Joanna Simmons, Houzz Contributor
Christmas carries the weight of expectation and pressure, so while it should be a happy time spent with family and friends, it can easily slip into feeling stressful. Which is a shame, because when Christmas goes well, it's a wonderful celebration and a chance to gather with loved ones, have fun and forget about daily life.
If you are hosting the day this year, a mix of planning and managing expectations can really help ensure it's fun and memorable. So before you deck the halls or order the turkey, read these 12 tips for hosting the day and enjoying it too!
1. Set the agenda. Work out what you want to get out of Christmas and how you'd like it to be. Do you fancy a traditional celebration, with a big tree and a turkey dinner? Or are you less interested in tradition than just enjoying family time? It can be helpful to sum up your intentions for the day in one word, such as playful, alternative, meaningful or simply merry.
2. Manage expectations. Christmas takes up so much space in our cultural imagination that almost everyone has some opinion of how it should look, feel and be organized. So before the big day, gently manage your guests' expectations by letting them know roughly what to expect chez vous come the 25th.
If you have no intention of serving six different types of vegetables with the turkey, will not be having a tree this year or are pretty sure your kids will be up at 5:30 am, let them know so they can adjust their vision of the day and get onboard.
3. Bend the rules. Give yourself and your family a break on Christmas Day by bending or ignoring the rules you aspire to live by. Yes, your children will eat a lot of sugar and almost certainly ignore their sprouts. Don't worry about it! Yes, your guests may all be tramping mucky shoes through your house. Fine! And perhaps today is the day to let the dog have scraps from the table, courtesy of Granddad. Let it all go!
Enjoy the chaos while it lasts. There will be plenty of time to get back on track afterward.
4. Check the basics in advance. It's easy to get caught up in putting up decorations or shopping for gifts and then forget the essentials.
A week or so before the guests arrive, check whether you have enough chairs, china, glasses and cutlery for all of them. Will they fit around the table, or should you put up a small temporary table too? Is there space in the fridge for the fresh food you plan to buy, or will you need guests to store and bring some of it themselves?
Get all of this sorted out in advance to avoid last-minute panics on the day.
5. Get ahead. Minimize stress on the day by cooking dishes in advance that can be frozen, or stock up on a selection of prepared morsels that will save you some effort.
6. Assign jobs.
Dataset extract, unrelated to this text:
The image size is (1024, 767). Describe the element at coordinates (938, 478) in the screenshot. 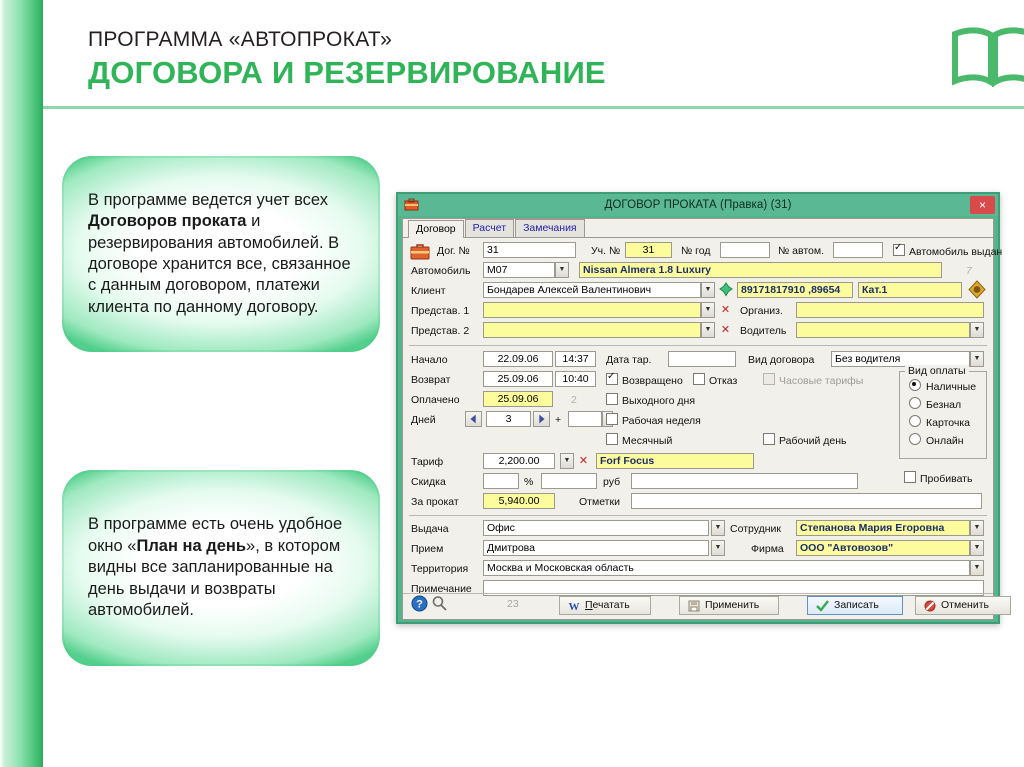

When you are the host, it's not expensive presents that bring the most happiness, it's delegating! Assign guests simple tasks, from peeling the spuds to lighting the living room fire or keeping glasses topped up, so you aren't forced to take responsibility for everything.
Make sure the job is clear, though. "Help with the vegetables" is too vague. "Peel the parsnips and cut them into wedges" is more like it. Most guests will welcome being given a role, as it helps them feel useful and breeds a feeling of sharing. So don't become a Christmas martyr -- treat the day as a community effort and get the whole family involved.
7. Enjoy the moment. Turn off the voice in your head listing all the things you should be doing or criticizing you for not making your own mince pies or not getting a bigger tree. Instead, take a minute to watch and enjoy what's going on around you, warts and all. Try to see it all with an amused, ever-so-slightly detached eye.
8. Learn from experience. Think back to previous Christmases to remind yourself of family tensions, issues or flashpoints. Do board games put your uncle in a rage? Does your aunt prefer to sit in a high-back chair? Is Granny allergic to the cat? Will little Jimmy have a tantrum if presented with Brussels sprouts? You don't have to pander to your guests' every whim, but understanding and avoiding the most obvious triggers of tension can help avoid a lot of awkwardness.
9. Duck out. Christmas Day can be so full and busy that it's easy to forget to take five. So be sure to sneak away at some point during the day. Take a short walk (with or without festively clad pooch) or disappear into a quiet room to sit calmly for a few moments, before returning to the action feeling refreshed.
10. Watch your intake. For many of us, the idea of viewing Christmas Day through an alcoholic haze may seem enormously appealing, but being too woozy to carve the bird or slice the pie is not ideal. Pace your intake -- drinking water with every glass of alcohol will help you feel jolly and on the right side of functional!
11. Be clear on duration. Make sure all your guests know how long they will be staying and when they will be leaving. Guests outstaying their welcome or being hazy about when they may leave will push your stress levels up and stretch your generosity. Be upfront about how long they can stay, and don't apologize for it.
12. Make it magical. Pulling off a great family Christmas creates powerful, positive memories for everyone gathered there, especially the children. So dig deep, remind yourself it's only one day and do your best to make it a good one. The collective memories created on that day can nourish you all for years to come.